Une folie ! mot qu’elles prononcent toutes, ces incrédules de quarante ans, mot orgueilleux, mais d’une sagesse bien vulgaire !

Quoiqu’il en fût, une terrible hypothèse tenait en échec son esprit et épouvantait sa conscience. Si l’amour d’Allan n’était pas seulement ce qu’elle croyait ?… S’il n’était pas seulement un enthousiasme éphémère, mais une de ces déchirantes passions qui devait plus tard anéantir la destinée de ce jeune homme, beau, spirituel et généreux ? À tout prix elle résolut, malgré la timidité d’Allan, de le savoir.

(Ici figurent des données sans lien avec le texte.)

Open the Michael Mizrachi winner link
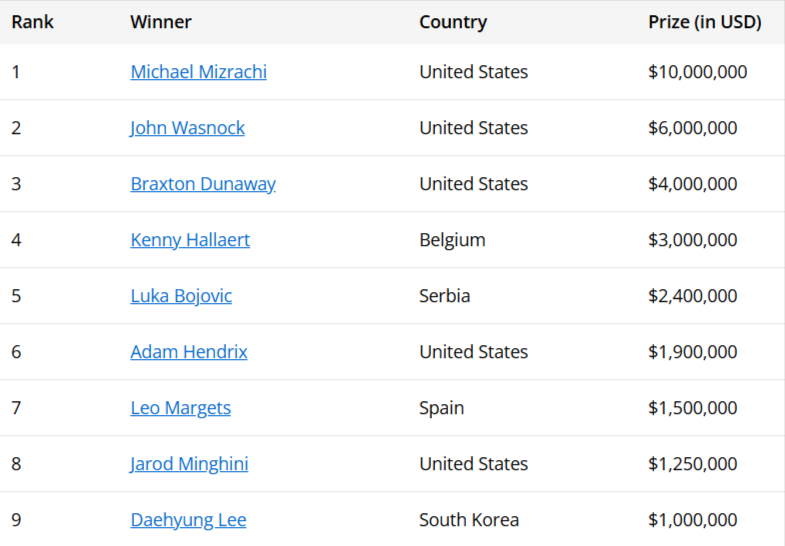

Depuis le jour où elle l’avait accusé de caprice, elle avait été plus caressante pour Camille, à qui elle donnait à peine un baiser au front ou un regard qui disait : « C’est bien ! » Voulait-elle empêcher la petite de s’apercevoir de la froideur de son ami ?… Si elle eût été une coquette, une de ces bourrèles de vanité qui jouissent de sentir palpiter et saigner, sous la nacre de leurs ongles, un cœur que plus tard elles doivent dévorer, on eût pensé qu’elle voulait étudier sur Allan l’effet de la tendresse inattendue qu’elle montrait à sa fille… À coup sûr, elle avait un motif pour se conduire d’une façon si nouvelle ; mais qui pouvait, excepté elle, donner la raison de ce calcul ?…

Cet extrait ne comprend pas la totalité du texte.